> **Exercise**:
Each record needs to be retyped exactly, though its pictures should not appear.

> **Records provided**:
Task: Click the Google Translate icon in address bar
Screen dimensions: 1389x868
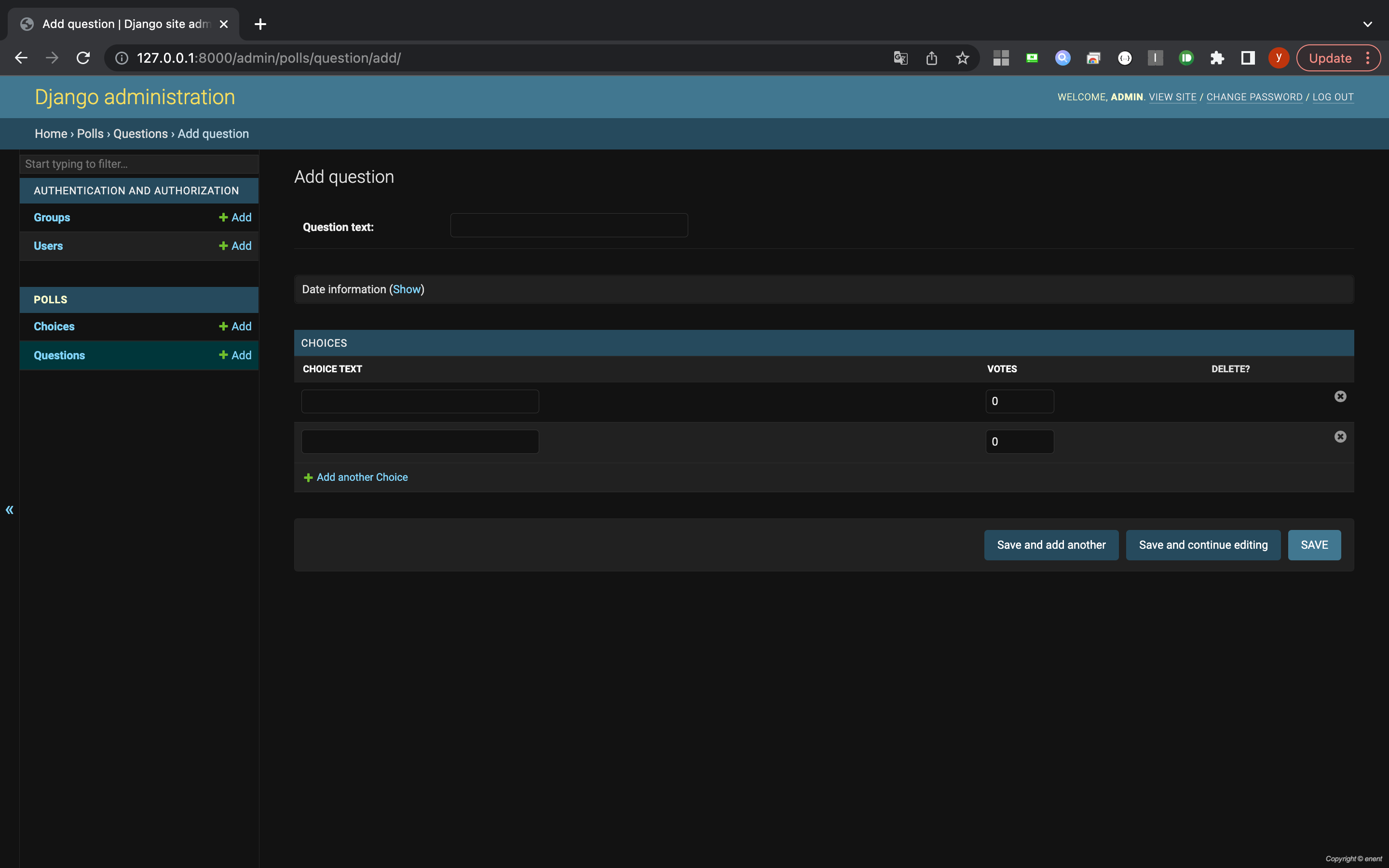Action: (x=900, y=58)
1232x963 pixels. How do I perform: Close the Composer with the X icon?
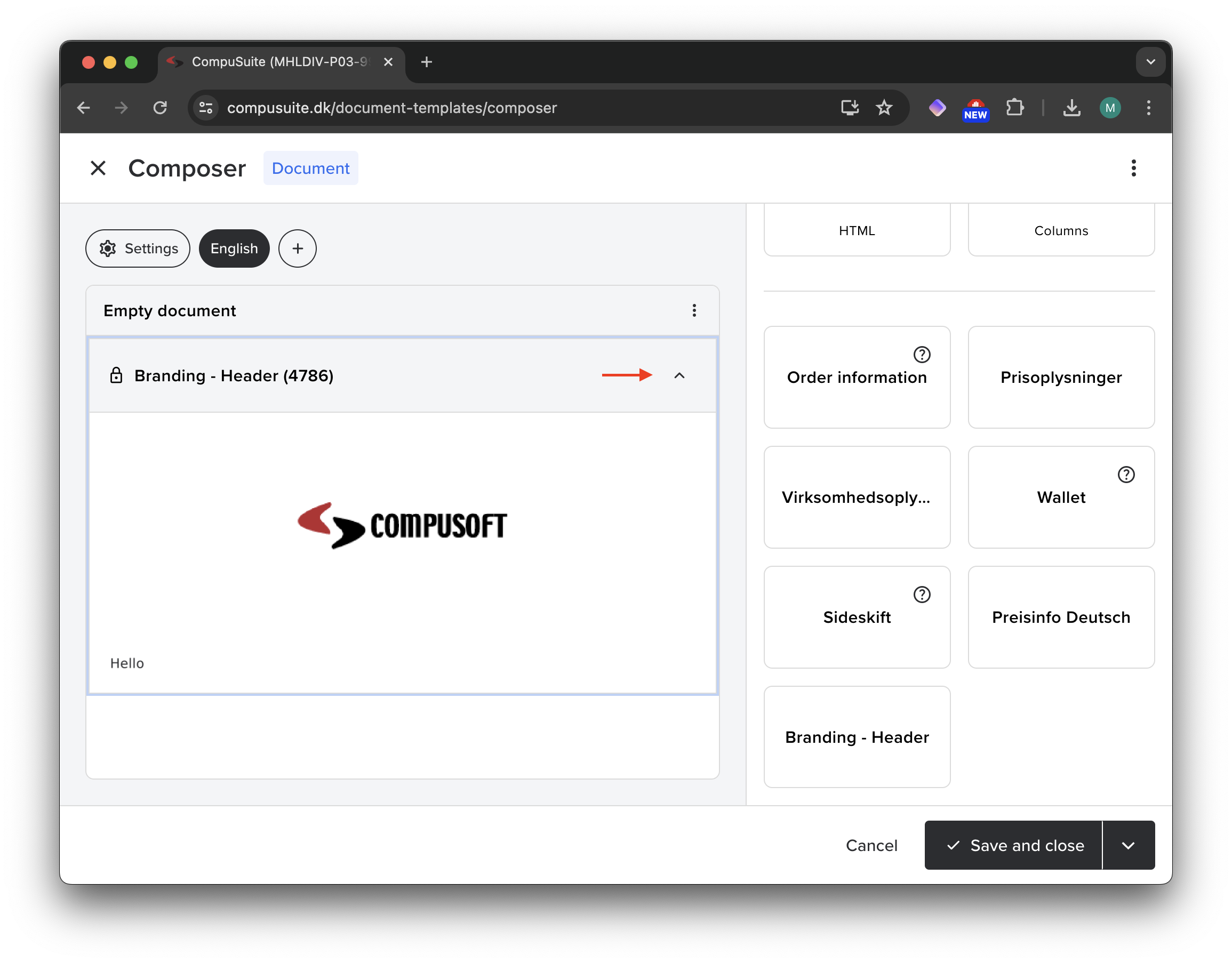pyautogui.click(x=98, y=168)
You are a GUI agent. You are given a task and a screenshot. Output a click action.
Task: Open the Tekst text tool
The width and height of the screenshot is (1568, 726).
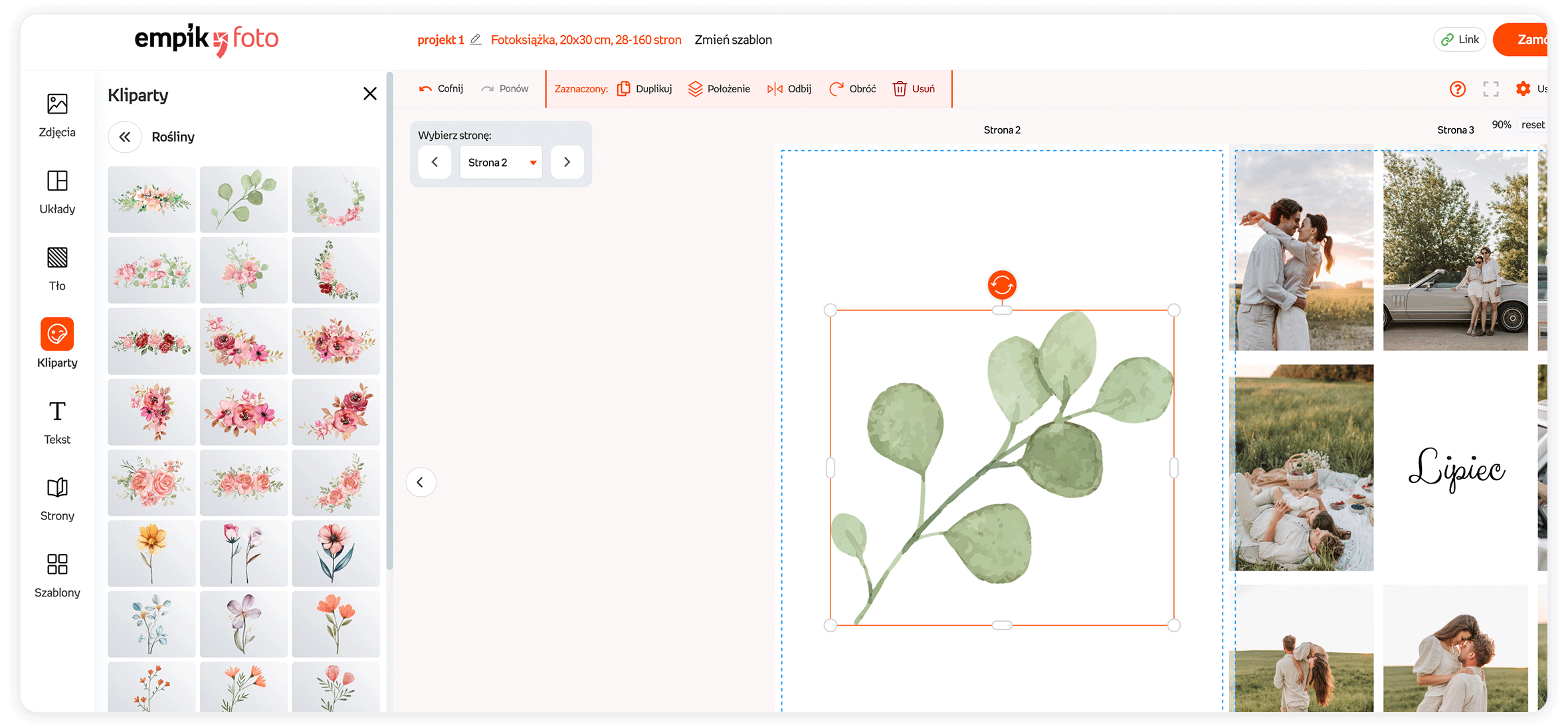(x=57, y=421)
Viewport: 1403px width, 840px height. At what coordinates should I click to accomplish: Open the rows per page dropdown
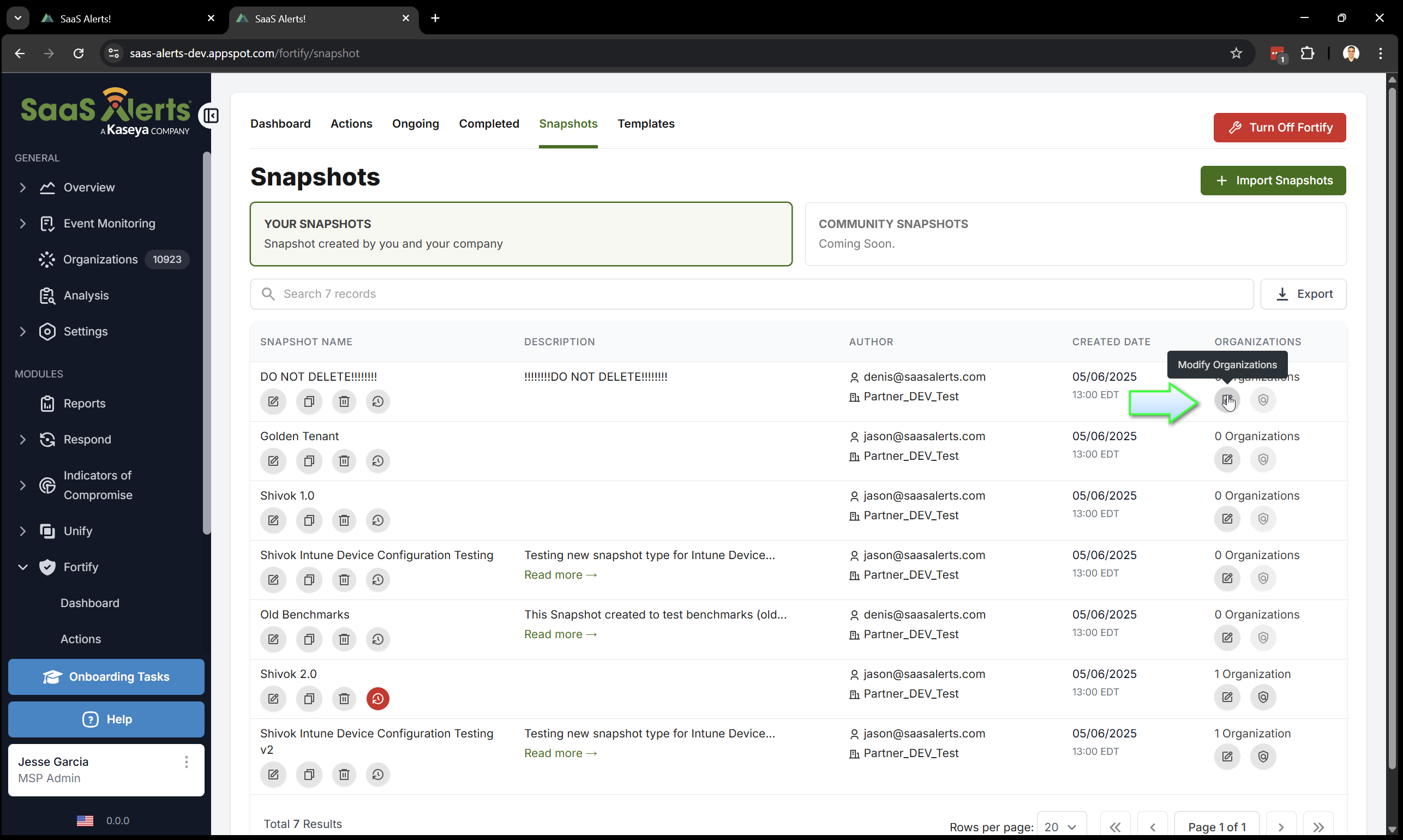1060,827
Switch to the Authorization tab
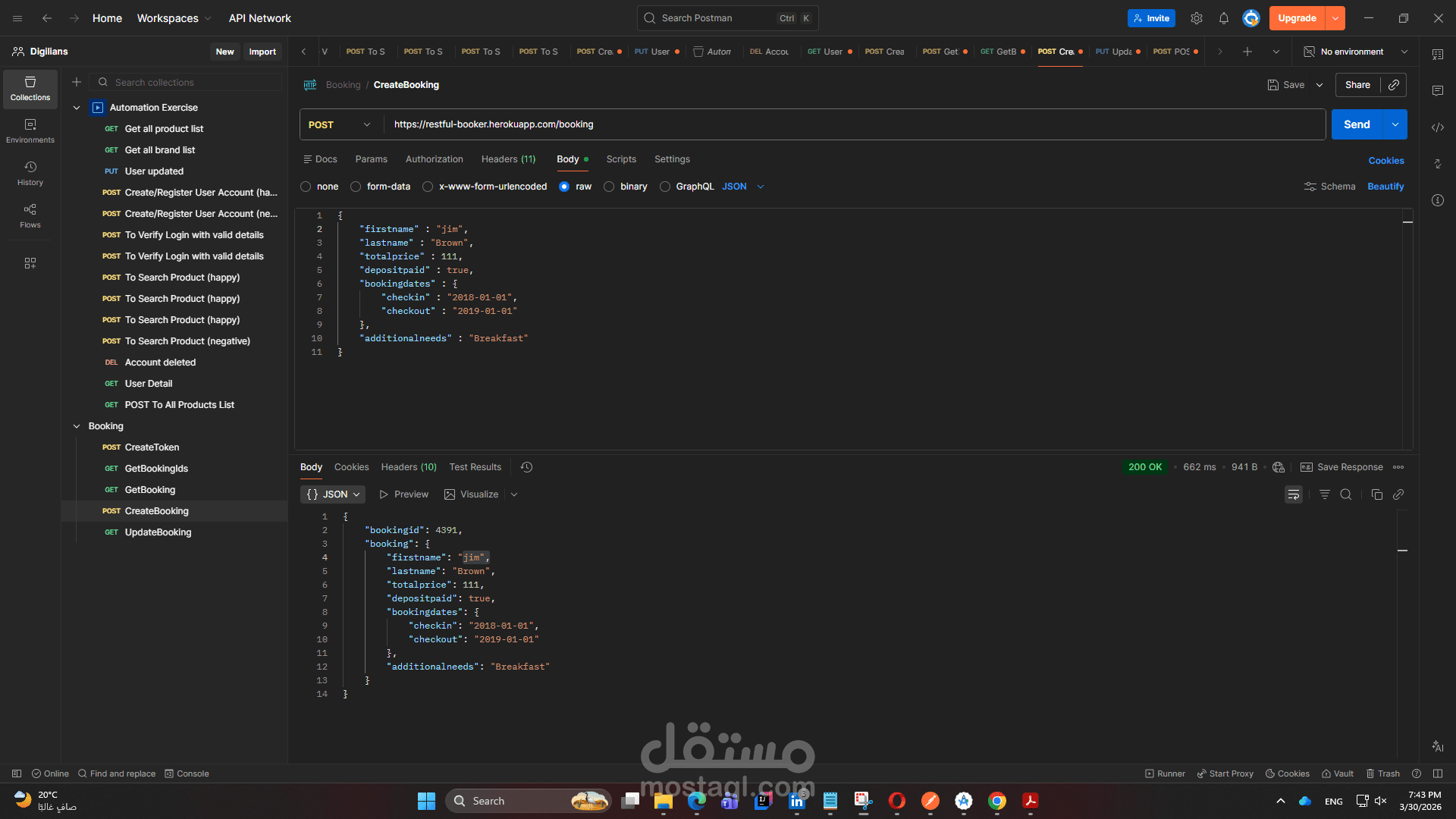1456x819 pixels. pyautogui.click(x=434, y=159)
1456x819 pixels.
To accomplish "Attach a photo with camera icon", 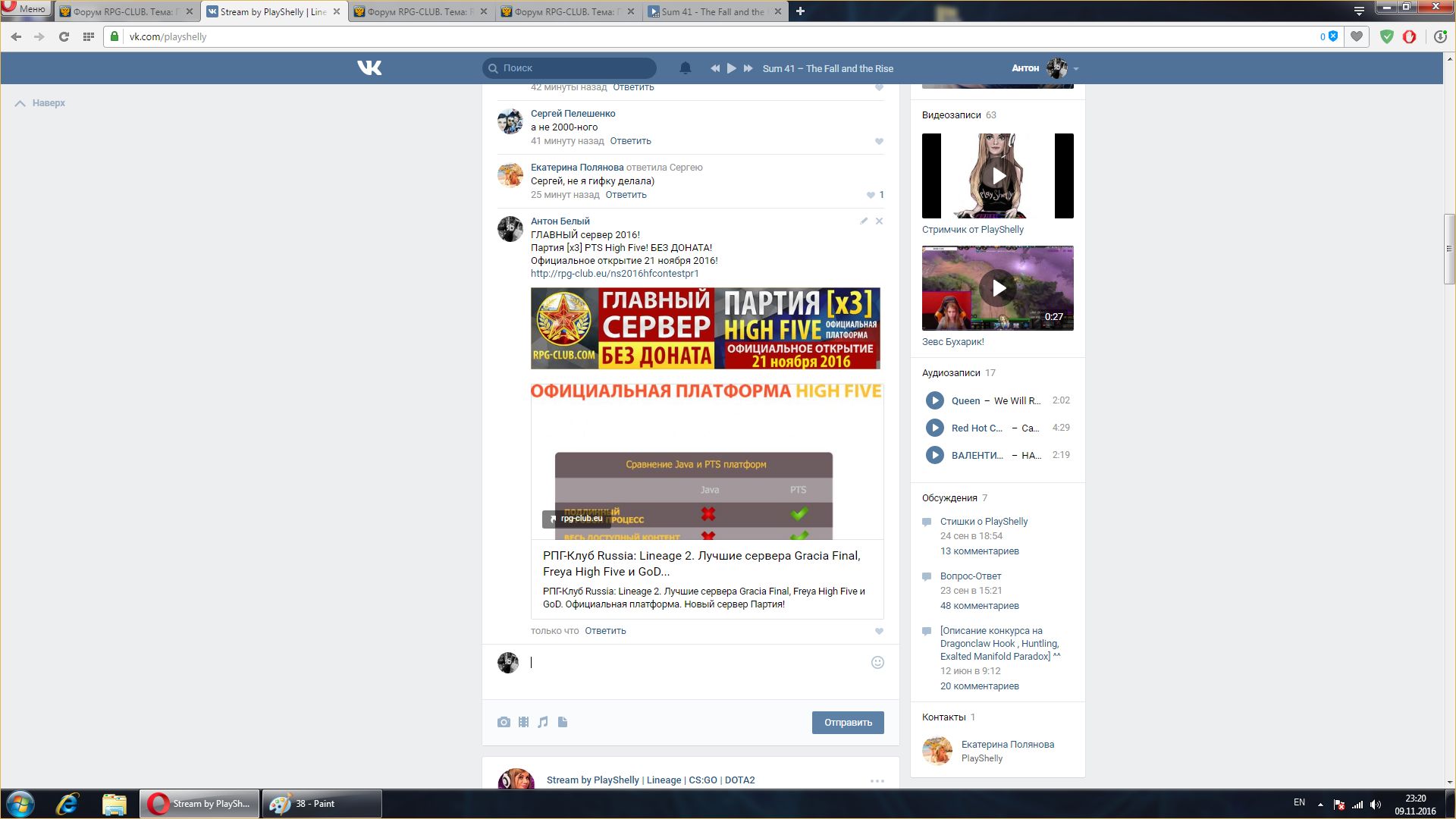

> **Exercise response**:
Task: Click the Google Translate icon in address bar
Screen dimensions: 1389x868
Action: (x=900, y=58)
1232x963 pixels. How do I perform: Close the Composer with the X icon?
pyautogui.click(x=98, y=168)
You are a GUI agent. You are given a task and a screenshot. Output a click action.
Task: Open the Tekst text tool
The width and height of the screenshot is (1568, 726).
(x=57, y=421)
Viewport: 1403px width, 840px height. At what coordinates should I click to accomplish: Open the rows per page dropdown
1060,827
Switch to the Authorization tab
1456x819 pixels. pyautogui.click(x=434, y=159)
1456x819 pixels.
To accomplish "Attach a photo with camera icon", 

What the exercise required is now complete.